Traffic defendants not always told
of their right to counsel
That thousands
are waiving their right to a lawyer when facing jail
time is “astounding,” said GSU’s Clark D. Cunningham. Alison Church/Daily Report
By Greg Bluestein A report from the
Chief Justice’s Commission on Indigent Defense suggests
it may be time to decriminalize many of Georgia’s traffic
offenses, the penalties of which it characterizes as
the harshest in the nation.
Greg
Bluestein
gbluestein@amlaw.com
A report from the Chief Justice’s Commission on Indigent Defense
suggests it may be time to decriminalize many of Georgia’s traffic
offenses, the penalties of which it characterizes as the harshest
in the nation.
The commission’s report said that many Georgia courts had yet
to adapt to Alabama v. Shelton, 535 U.S. 654, a 2002 U.S. Supreme
Court ruling that found that a court may not impose a suspended
or probated sentence that could lead to jail time unless a defendant
is given the right to counsel.

□ □ □

» **The task**
Answer these from the article on traffic defendants:
(a) Who called it "astounding" that thousands are waiving their right to a lawyer?
(b) Which body put out the report suggesting that many of Georgia's traffic offenses be decriminalized?
(c) In what year was Alabama v. Shelton decided?

» **Information provided**

□ □ □

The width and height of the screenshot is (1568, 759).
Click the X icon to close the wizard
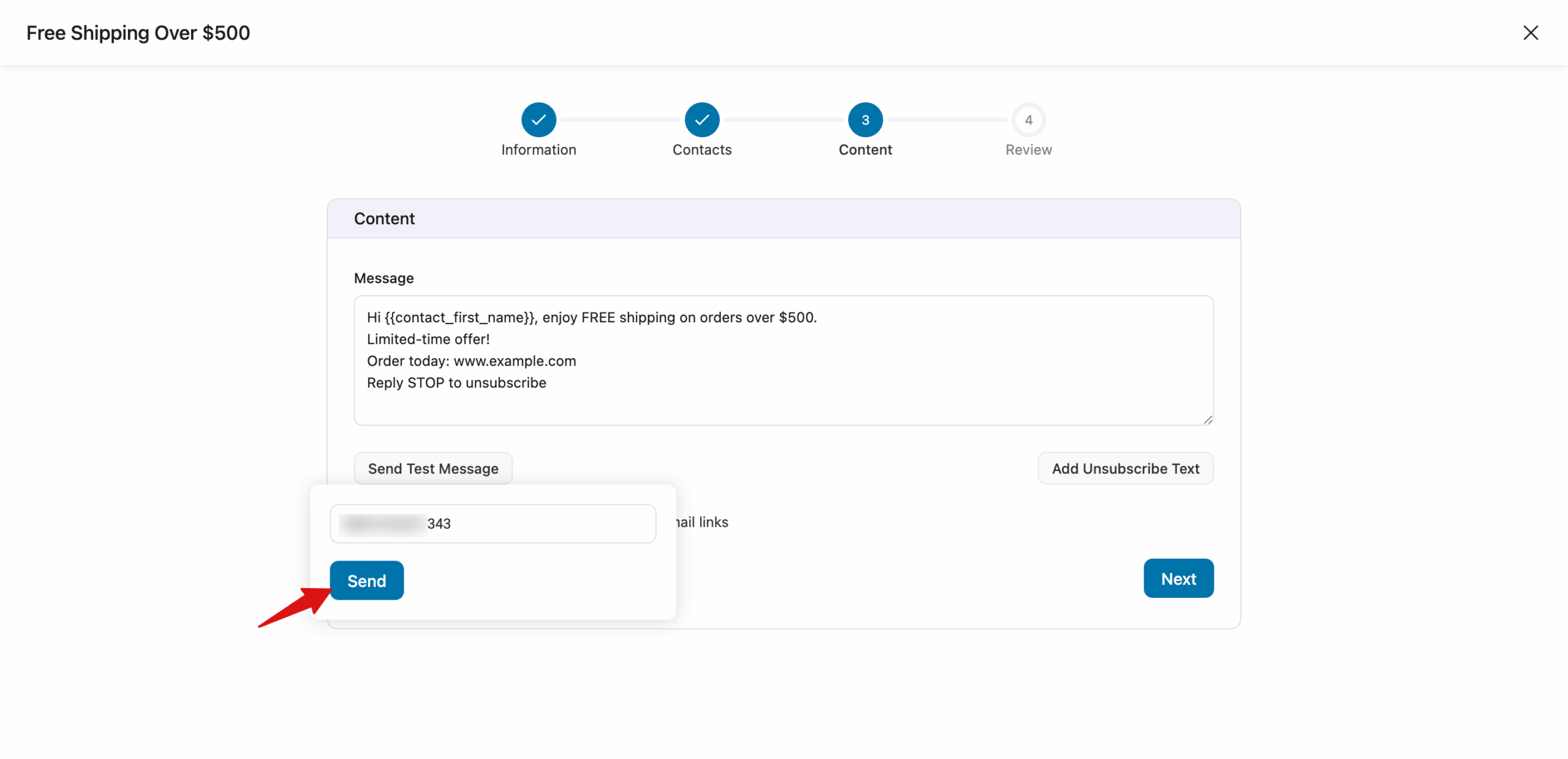point(1531,32)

□ □ □

» **Exercise output**
(a) GSU's Clark D. Cunningham
(b) The Chief Justice's Commission on Indigent Defense
(c) 2002